DIRECTIONS FOR THIS TASK:
Decide whether each statement below agrees with the text about cooling system data. For each, answer yes or no and quote the words from the text that decide it.
1. The writer says the comparison is between two systems that the other person designed.
2. The writer says the other person stated whether any other cooling improvements were made for the engine.
3. The writer says that no temperature data was given.

— START OF TEXT PROVIDED —

The way I see it, its been done wrong for such a long time, some people will understand or reluctantly try and eventually switch over. Then there are some people, so set in their ways, will go to their death bed thinking the earth is flat. Its OK, these things take time.
The problem here is you're not really providing any data and the comparison is with two systems that you designed. You say it cools better, but no data to backup that statement. I will say if the data supports it, it shows that you have improved your design but it's still not a comparison between convention design and your design.

Even considering that you mention replacing your old system with the newly designed system for the Corvette, you give no data for comparison and you don't state if there were any other cooling improvements made for the engine. You don't give anything showing where it improved. No temperature data period, no fan data period, and no cooling system data period. Just nothing.

— END OF TEXT PROVIDED —
— START OF DATA SECTION —

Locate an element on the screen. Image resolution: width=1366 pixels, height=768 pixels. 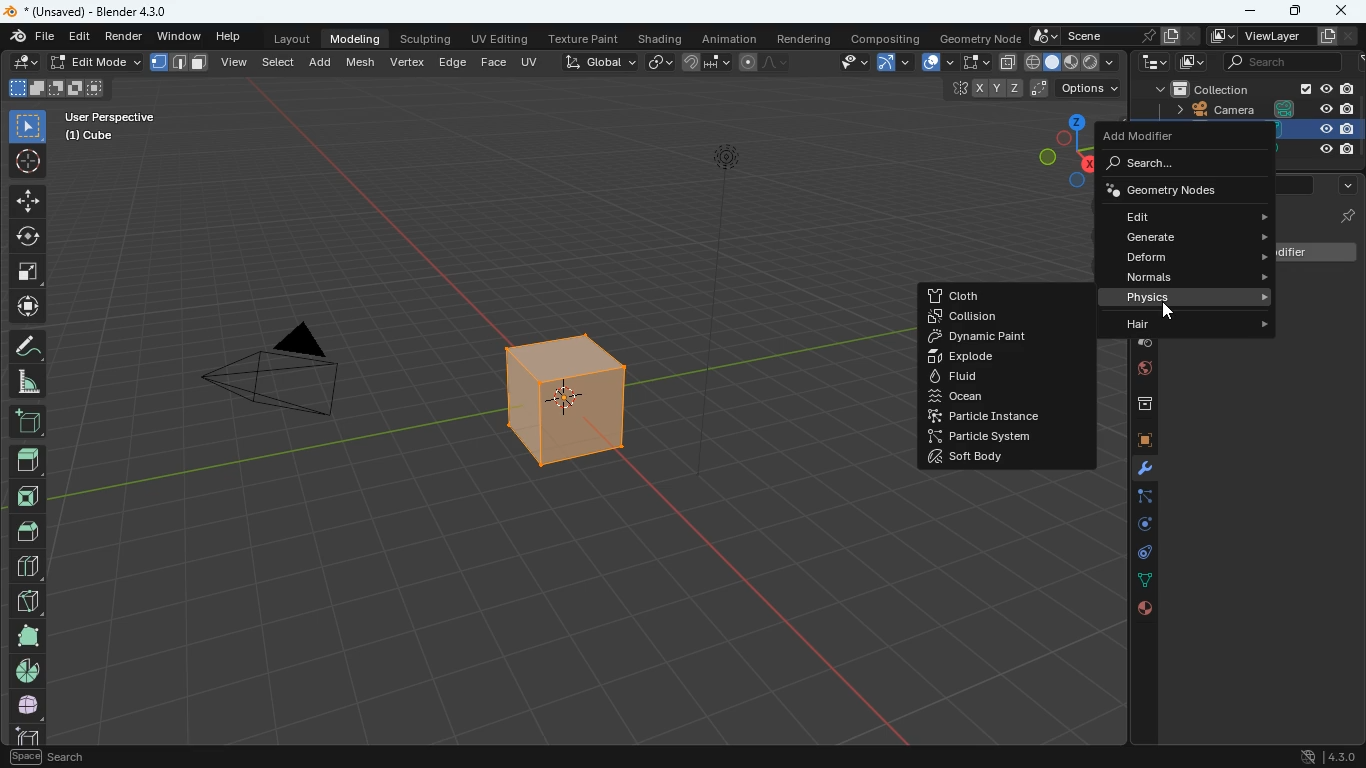
file is located at coordinates (32, 36).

— END OF DATA SECTION —

THE REPLY:
1. Yes: "the comparison is with two systems that you designed."
2. No: "you don't state if there were any other cooling improvements made for the engine."
3. Yes: "No temperature data period"